• [MATERIALS PROVIDED]
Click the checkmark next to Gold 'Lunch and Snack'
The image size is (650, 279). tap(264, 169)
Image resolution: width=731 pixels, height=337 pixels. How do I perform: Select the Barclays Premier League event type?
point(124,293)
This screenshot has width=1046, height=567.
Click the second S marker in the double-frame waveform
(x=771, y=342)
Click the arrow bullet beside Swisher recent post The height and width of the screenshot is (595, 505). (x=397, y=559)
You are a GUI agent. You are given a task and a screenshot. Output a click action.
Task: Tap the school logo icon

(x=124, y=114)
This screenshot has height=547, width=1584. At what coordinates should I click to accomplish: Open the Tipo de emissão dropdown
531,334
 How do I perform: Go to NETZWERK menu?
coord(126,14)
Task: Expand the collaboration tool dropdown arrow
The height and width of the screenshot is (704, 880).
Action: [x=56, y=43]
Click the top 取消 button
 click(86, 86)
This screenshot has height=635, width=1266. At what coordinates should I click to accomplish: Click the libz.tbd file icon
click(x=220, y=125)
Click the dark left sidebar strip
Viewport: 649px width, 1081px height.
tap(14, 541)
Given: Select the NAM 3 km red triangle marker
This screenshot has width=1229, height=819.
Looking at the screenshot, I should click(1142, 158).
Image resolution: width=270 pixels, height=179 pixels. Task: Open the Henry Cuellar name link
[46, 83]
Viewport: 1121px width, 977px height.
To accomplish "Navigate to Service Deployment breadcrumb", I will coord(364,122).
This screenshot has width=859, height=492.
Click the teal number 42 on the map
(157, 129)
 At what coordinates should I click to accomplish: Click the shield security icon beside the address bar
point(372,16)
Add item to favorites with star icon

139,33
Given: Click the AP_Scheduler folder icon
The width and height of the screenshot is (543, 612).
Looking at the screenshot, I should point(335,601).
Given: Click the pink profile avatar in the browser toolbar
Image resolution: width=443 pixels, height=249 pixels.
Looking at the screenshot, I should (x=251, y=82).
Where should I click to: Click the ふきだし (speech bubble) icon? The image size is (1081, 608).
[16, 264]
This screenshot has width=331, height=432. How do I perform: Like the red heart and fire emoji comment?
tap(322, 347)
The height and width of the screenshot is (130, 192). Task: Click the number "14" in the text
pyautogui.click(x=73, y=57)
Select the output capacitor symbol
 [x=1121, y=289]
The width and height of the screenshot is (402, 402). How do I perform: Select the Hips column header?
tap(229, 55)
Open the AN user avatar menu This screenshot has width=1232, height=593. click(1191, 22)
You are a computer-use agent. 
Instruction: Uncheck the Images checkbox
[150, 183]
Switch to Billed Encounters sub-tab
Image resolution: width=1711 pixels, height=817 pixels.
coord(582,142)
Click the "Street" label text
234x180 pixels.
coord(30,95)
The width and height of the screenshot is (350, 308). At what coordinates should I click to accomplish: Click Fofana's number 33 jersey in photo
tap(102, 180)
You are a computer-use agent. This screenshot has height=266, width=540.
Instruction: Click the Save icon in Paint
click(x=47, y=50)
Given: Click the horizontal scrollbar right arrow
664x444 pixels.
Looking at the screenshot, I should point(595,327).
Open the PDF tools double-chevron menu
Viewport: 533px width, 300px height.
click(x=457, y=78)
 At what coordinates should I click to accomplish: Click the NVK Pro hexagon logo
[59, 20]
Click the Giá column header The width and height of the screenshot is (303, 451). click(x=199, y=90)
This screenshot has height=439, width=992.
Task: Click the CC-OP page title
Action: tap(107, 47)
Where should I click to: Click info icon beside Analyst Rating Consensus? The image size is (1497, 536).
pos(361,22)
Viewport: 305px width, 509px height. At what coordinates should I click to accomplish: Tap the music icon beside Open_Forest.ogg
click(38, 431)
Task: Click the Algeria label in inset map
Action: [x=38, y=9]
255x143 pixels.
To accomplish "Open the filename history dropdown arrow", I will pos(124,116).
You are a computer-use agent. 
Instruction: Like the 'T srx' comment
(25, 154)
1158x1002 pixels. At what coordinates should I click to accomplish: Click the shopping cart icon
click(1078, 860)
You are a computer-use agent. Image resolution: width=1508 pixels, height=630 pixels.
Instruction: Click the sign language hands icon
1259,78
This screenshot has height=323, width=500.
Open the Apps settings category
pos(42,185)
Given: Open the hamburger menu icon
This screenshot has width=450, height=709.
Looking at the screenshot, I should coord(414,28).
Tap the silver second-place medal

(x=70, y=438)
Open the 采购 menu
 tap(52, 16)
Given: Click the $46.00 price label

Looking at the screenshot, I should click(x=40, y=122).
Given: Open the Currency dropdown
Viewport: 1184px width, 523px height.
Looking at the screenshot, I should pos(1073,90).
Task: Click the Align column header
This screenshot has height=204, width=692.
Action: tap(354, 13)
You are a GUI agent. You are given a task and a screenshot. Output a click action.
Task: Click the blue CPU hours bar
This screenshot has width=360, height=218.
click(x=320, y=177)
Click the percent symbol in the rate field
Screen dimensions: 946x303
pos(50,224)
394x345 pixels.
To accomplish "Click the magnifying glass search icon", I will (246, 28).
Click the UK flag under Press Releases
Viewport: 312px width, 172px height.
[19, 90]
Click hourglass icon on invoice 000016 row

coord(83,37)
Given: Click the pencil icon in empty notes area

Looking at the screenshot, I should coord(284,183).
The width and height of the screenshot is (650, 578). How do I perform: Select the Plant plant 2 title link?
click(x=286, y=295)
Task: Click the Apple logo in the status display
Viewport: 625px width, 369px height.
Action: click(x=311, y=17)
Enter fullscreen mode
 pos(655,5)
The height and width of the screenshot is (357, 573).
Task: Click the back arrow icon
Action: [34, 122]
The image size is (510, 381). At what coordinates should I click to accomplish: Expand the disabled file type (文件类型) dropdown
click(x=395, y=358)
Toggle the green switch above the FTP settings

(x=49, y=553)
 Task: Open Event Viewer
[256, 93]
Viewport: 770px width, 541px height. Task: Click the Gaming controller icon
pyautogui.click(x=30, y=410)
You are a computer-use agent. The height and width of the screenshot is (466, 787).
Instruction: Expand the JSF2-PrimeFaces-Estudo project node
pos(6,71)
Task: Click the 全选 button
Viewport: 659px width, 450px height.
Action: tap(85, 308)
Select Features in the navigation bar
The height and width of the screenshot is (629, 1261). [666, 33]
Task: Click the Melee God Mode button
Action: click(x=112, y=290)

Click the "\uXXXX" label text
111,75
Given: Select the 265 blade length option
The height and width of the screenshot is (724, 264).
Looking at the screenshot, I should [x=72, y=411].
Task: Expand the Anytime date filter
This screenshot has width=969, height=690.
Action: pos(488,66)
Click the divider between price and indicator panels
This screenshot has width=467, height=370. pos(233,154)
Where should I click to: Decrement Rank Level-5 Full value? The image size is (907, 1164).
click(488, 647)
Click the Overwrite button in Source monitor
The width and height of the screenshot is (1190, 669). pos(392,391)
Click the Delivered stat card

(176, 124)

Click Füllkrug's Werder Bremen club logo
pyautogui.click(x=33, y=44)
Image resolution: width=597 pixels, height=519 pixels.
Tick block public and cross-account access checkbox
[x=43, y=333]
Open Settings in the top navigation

• [WORK INSTRUCTION] Give the count of lines in the data that contain the word "computer", and write nothing besides it.

• [FINISHED EXERCISE] 5